This is a book Cath from Fangirl refers to as her favorite series. It may be the book Cath is writing, or it may be canon from the series, but ultimately, it’s Rowell’s take on the characters Cath obsesses over in Fangirl.
Genre: YA urban fantasy
Length: 522 pages
Setting: mostly in and around the Watford school for Magicians in England, present day
Summary: Simon is greatest magician ever, come to save the magical world from their greatest foe – the Insidious Humdrum. But, he’s also just a 16-year old kid who doesn’t have the greatest control over his magic. It’s the last year of school at Watford and Baz, Simon’s roommate that’s always scheming against him, hasn’t returned. Simon obsesses over where Baz is hiding and what he’s up to. The Mage, the current Headmaster of Watford, is making a big push to subdue the Insidious Humdrum and the old Families that don’t appreciate all his reforms. However, Simon isn’t included in this effort, even though he’s the only one who’s beaten the Humdrum in battle. Baz comes back to school, and he and Simon end up working together to find out who let the vampires into the nursery the day his mother died and Baz was turned into a vampire. As they bring in Penny, the smart one, they discover they work well together and the Mage is at the center of all the problems.
Final thoughts: I loved this book so much, all I wanted to do was sit down and read it straight through, but life was too busy to manage that. It’s definitely a Harry Potter clone – Simon is Harry, Penny is Hermione, and Baz is Draco – but better. Rowell deals with some of the issues I had with the end of the Harry Potter story much better than Rowling. I was always frustrated with Dumbledore’s exclusion of Harry from the battle with Voldemort. Here, Rowell explains why the Mage keeps Simon in the dark. Turns out he was the guilty party, creating Simon and killing Lucy, Simon’s mother, in the process.The Mage always thought there was some kind of technical solution to his problems – he just needed the correct spell or artifact and all the problems would be solved. No, it doesn’t work that way. Relationships are the important thing.
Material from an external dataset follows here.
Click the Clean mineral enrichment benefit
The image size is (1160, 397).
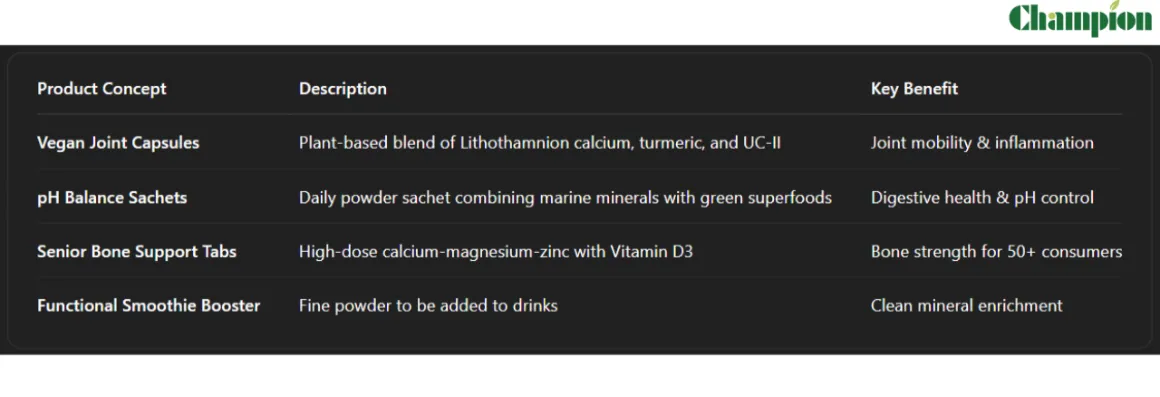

Speaking of relationships, we have the love story develop between Baz and Simon. I got just as much of a thrill over their relationship as I have with heterosexual couples. It was definitely an example of hate being really close to love, and it didn’t take much to flip Simon into the love side of things. (Baz had gotten there much sooner.)
I liked the way the magic worked in this world. Here, words literally have power and the more people use a phrase, the more power that phrase has for the magicians (like up, up and away or a little bird told me). Nursery rhymes are the strongest spells because everyone knows the phrases.
Title comes from: The last line in the book. Penny, Baz, and especially Simon need to keep going even after everything has changed.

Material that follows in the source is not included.